| by: | Sep 5, 2008 |
Telefilm Canada has named Stephanie Azam as its new czar for English-language features, giving the former indie distributor the power to greenlight features though its $100-million Canada Feature Film Fund.
So it's fitting that the Ottawa native, previously at New York's Zeitgeist Films, "speaks" box office and has a real marketing background.
"I joined Zeitgeist when we were releasing [Oscar-winner] Nowhere in Africa," Azam told Playback Daily, shortly after she was tapped by Telefilm on Thursday night. "It was my first experience on a major release, and it made close to $6.5 million at the box office," in 2003.
Her time at Zeitgeist also gave her experience with U.S. launches of Canadian films such as Marc Achbar's The Corporation, a heavy-hitting doc that required target marketing, and Into Great Silence, a three-hour doc about monks that made nearly $800,000 at the box office. "That was all about a target-market niche," she notes.
She will make all final decisions on which English-language features get greenlit by the federal funder. However, she plans to continue the current system of working hand-in-hand with Telefilm's four regional directors in charge of anglo fare -- John Dippong in the west, Dan Lyon in Ontario and Nunavut; Gord Whittaker in the Atlantic region, and Mélanie Hartley for the English market in Quebec.

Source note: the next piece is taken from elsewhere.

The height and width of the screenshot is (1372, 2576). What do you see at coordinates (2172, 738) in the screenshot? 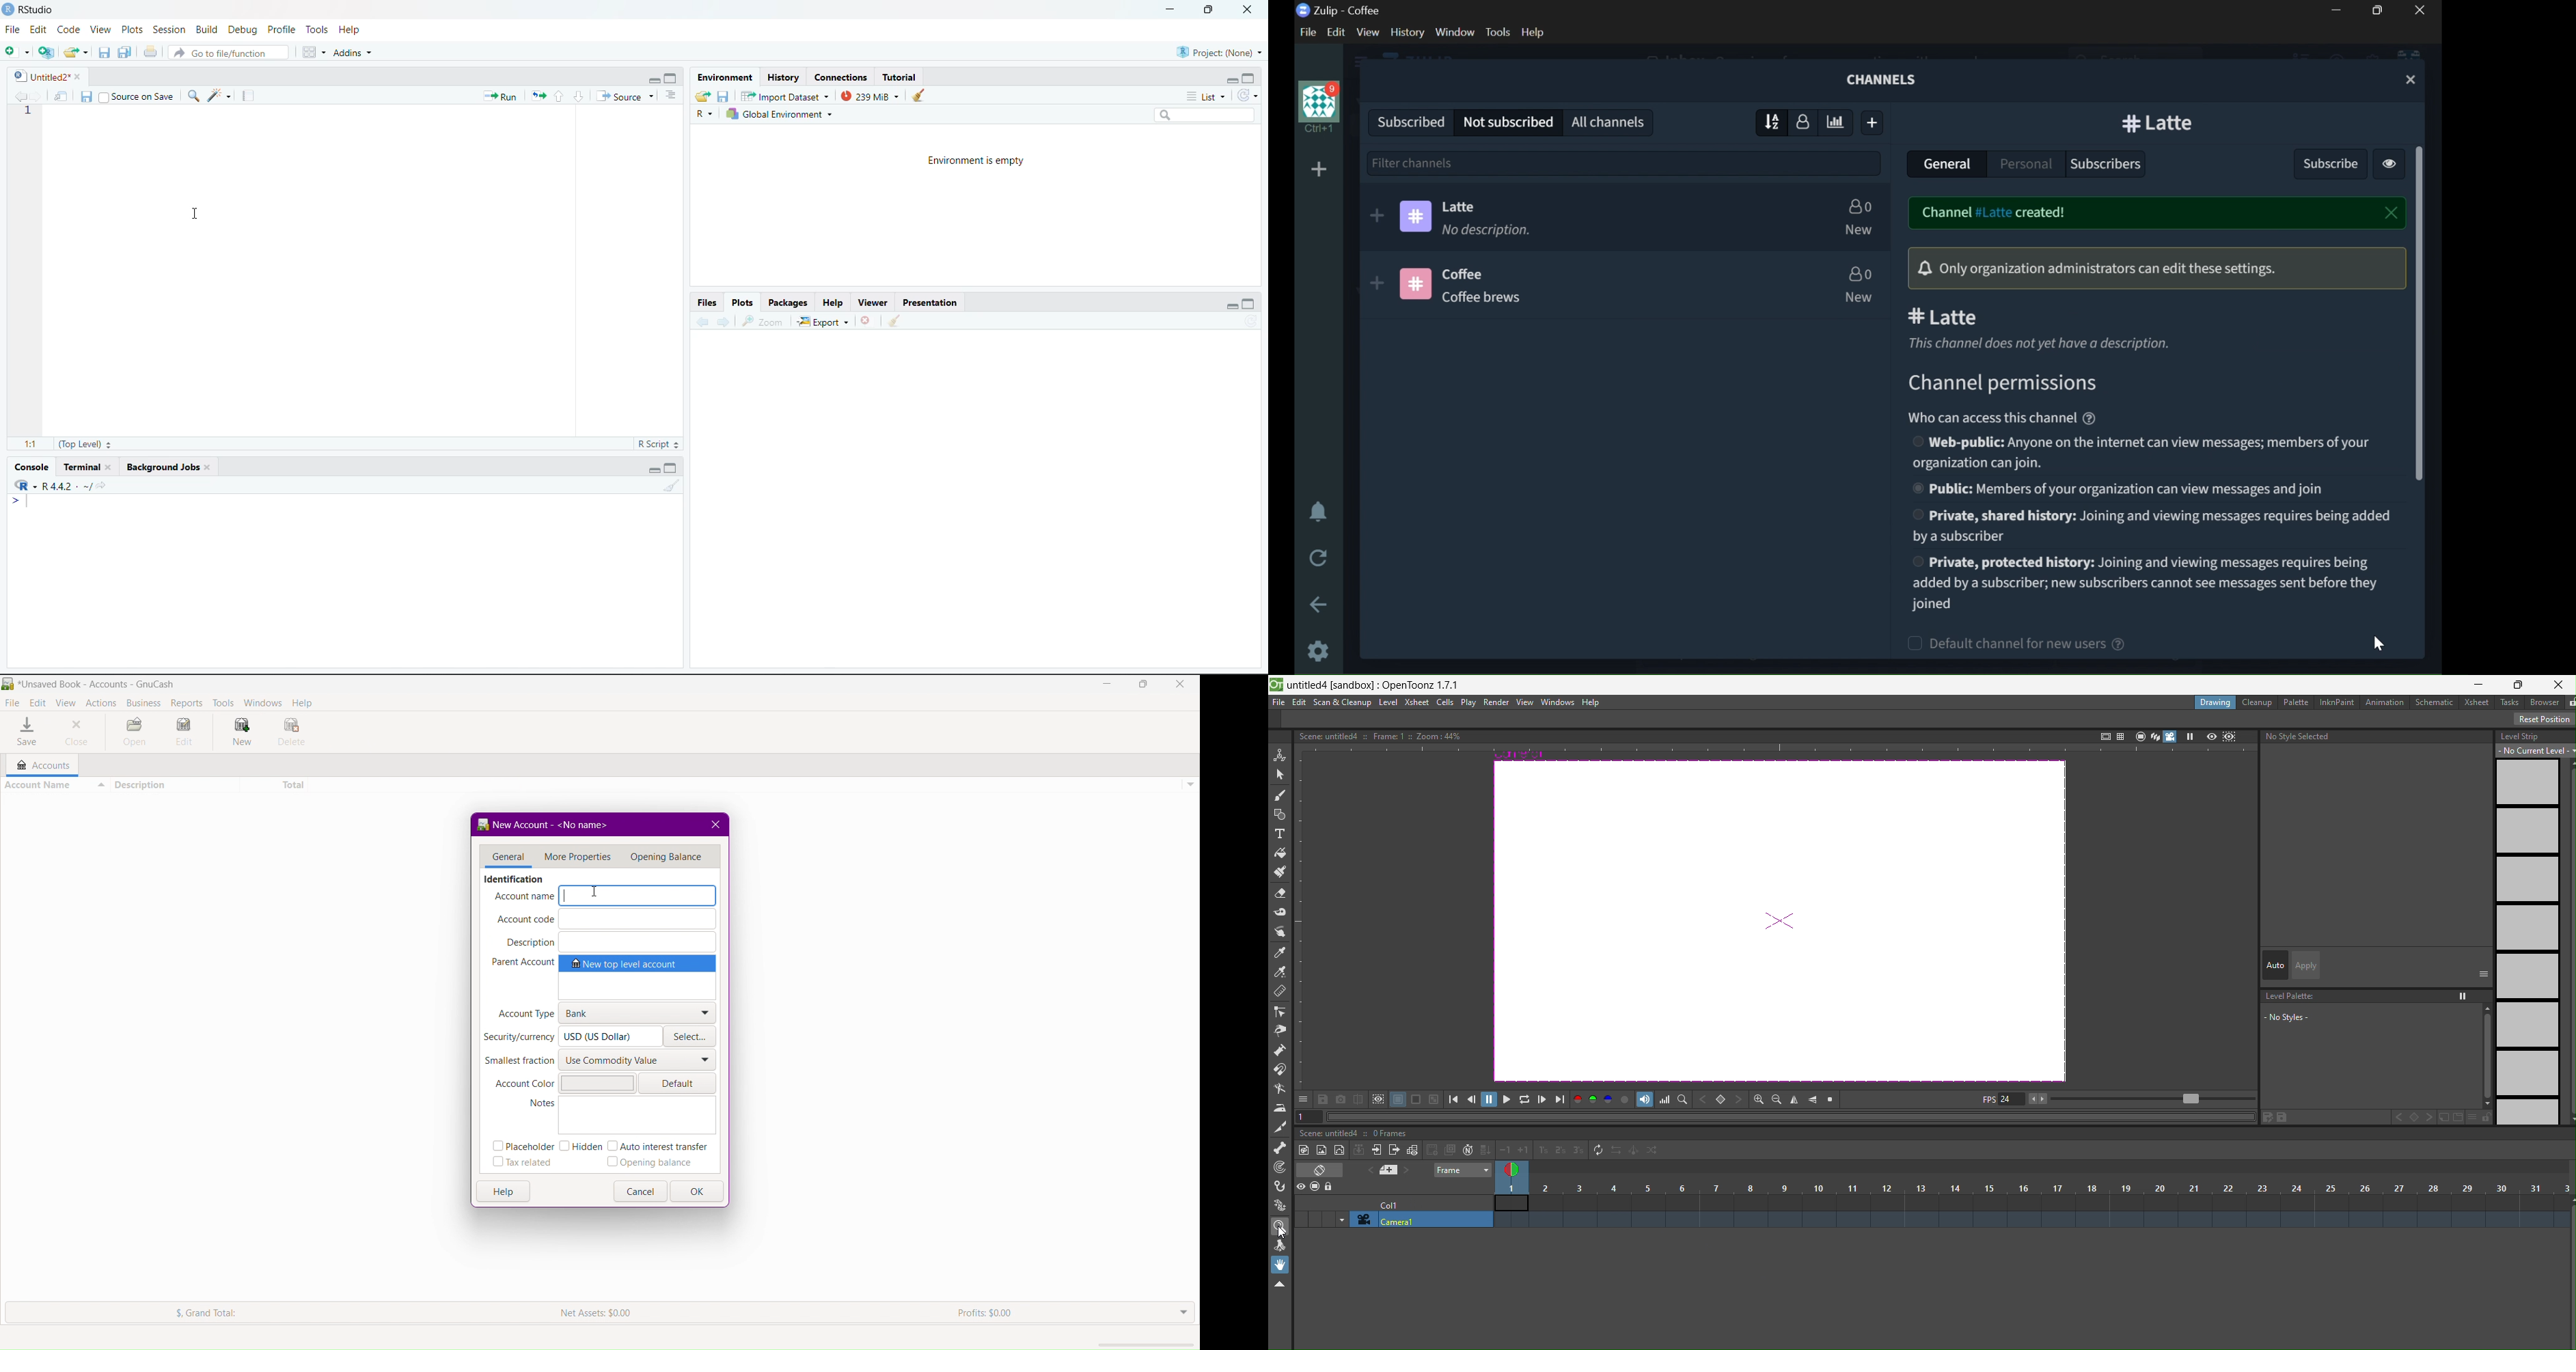
I see `camera toggle view` at bounding box center [2172, 738]. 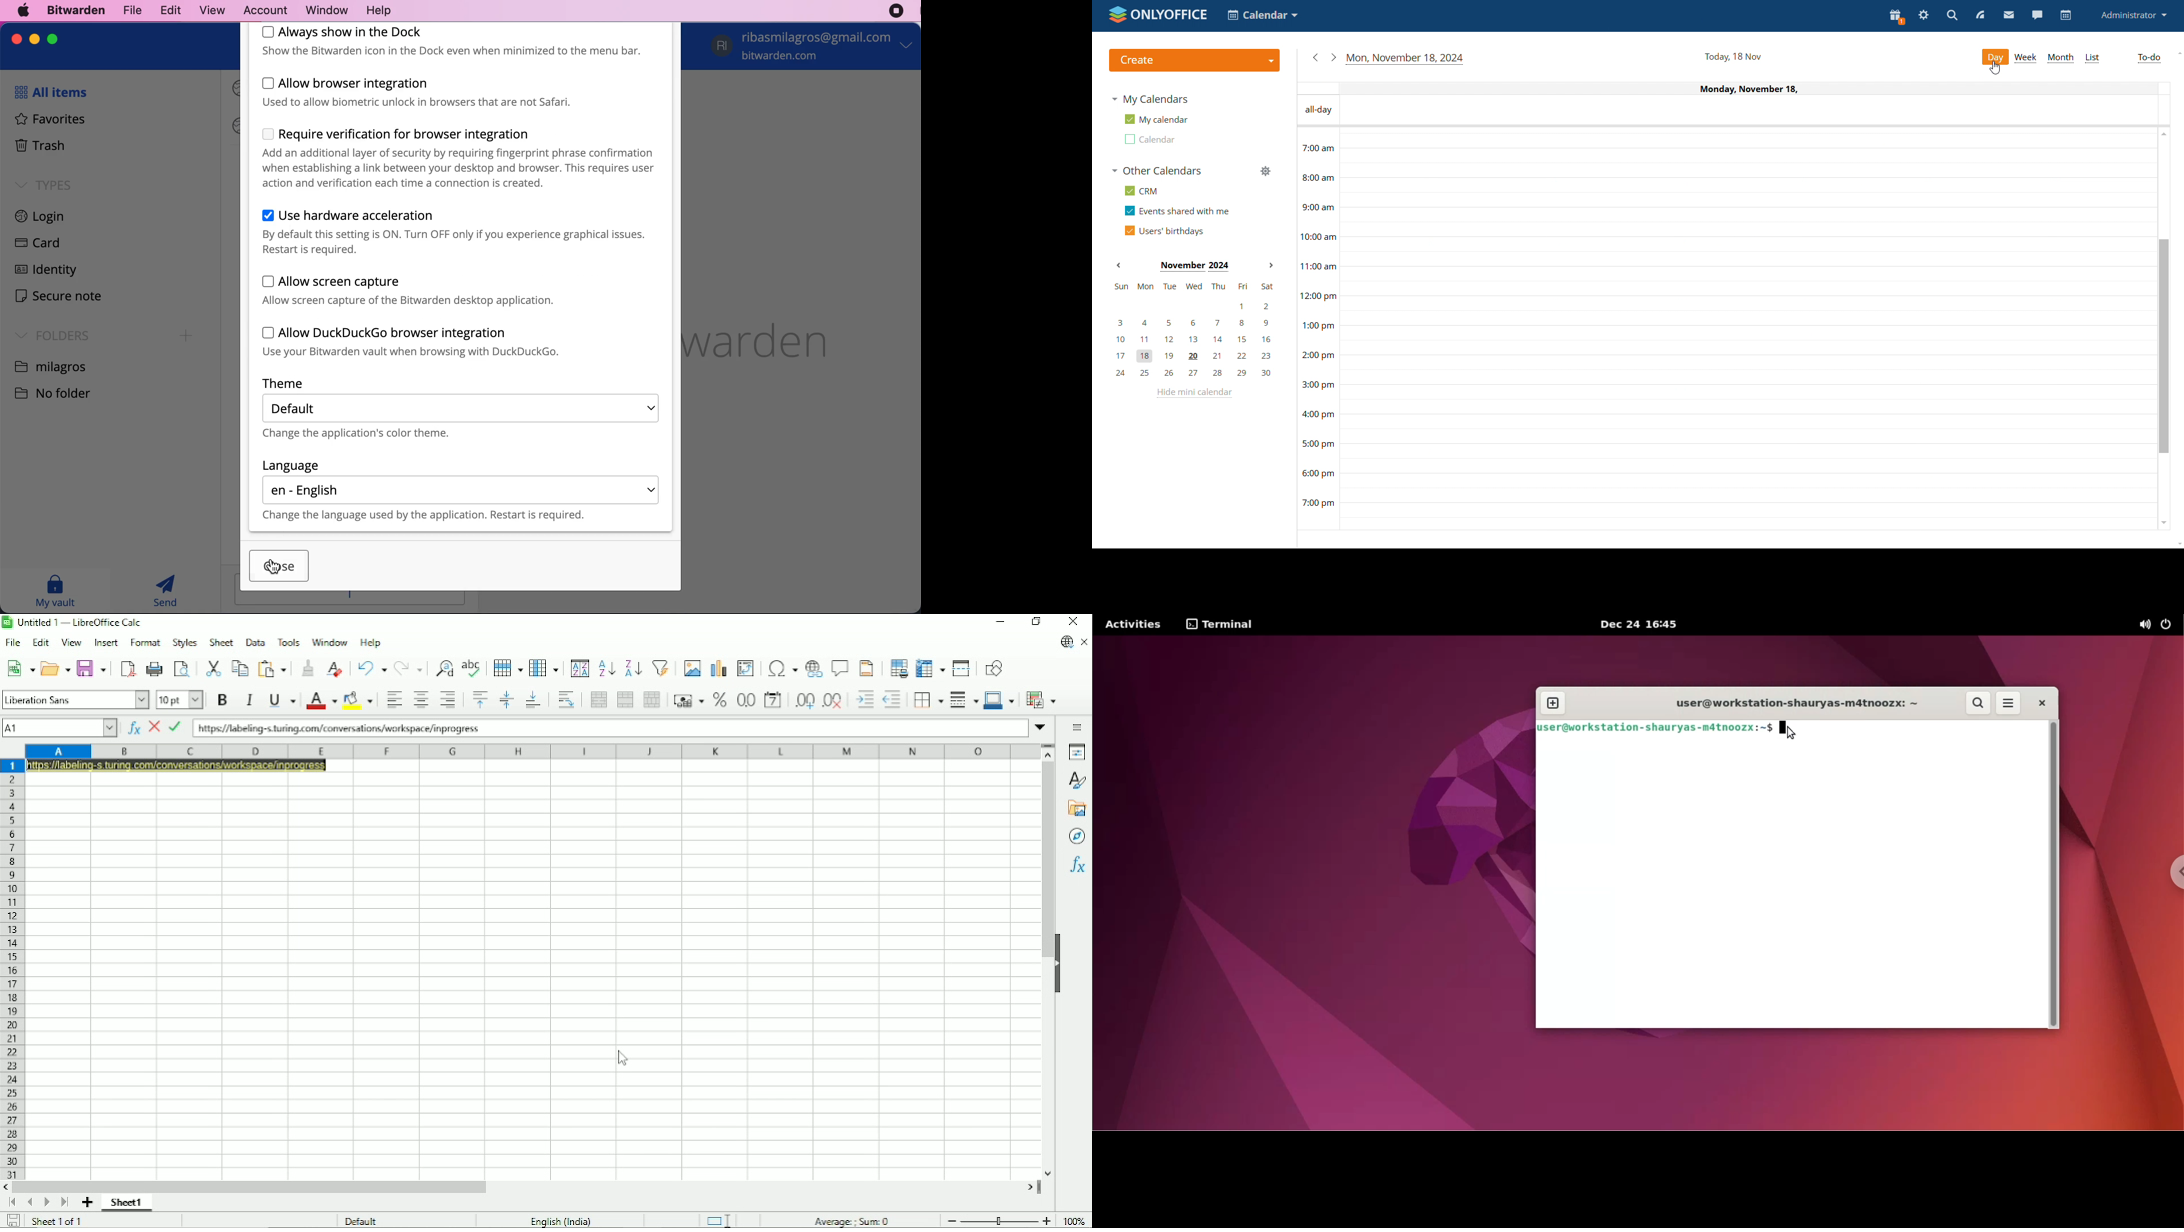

Projects "get developed at the regional level and then they come to us, and regions make recommendations as to how we should spend the national fund," Azam explained about the decision-making process, noting that executive director Wayne Clarkson will no longer "be involved in feature film decisions."
She is responsible for all English-language investments over $1.5 million in the Canada Feature Film Fund. The Toronto-based exec will report to Montreal-based director of financing Michel Pradier, who in turn reports to Vancouver-based COO Elizabeth Friesen, who reports to Clarkson.
Azam replaces Clarkson, who was doing double duty as film czar since 2006. The position was created for Michael Jenkinson, who was there "for a heartbeat," according to a Telefilm spokesperson.
Clarkson has "been working with her since she started, and their strengths complement each other, but he's the exec director -- he can't hold both posts," said the spokesperson.
Azam's new position is effective immediately. She's looking to greenlight pictures that have both commercial and cultural appeal -- films such as Paul Gross' Passchendaele, Sarah Polley's Away from Her and Trailer Park Boys 2 -- that are also in sync with the corporate mandate to up Canada's box office take on its own turf to 5%.
The $20-million Passchendaele "is super commercial and culturally relevant," Azam insists, "so we don't necessarily think you have to have one or the other. We're expecting good things from Passchendaele. I think that film could easily make $2 million [at the box office] and that would be considered a huge success."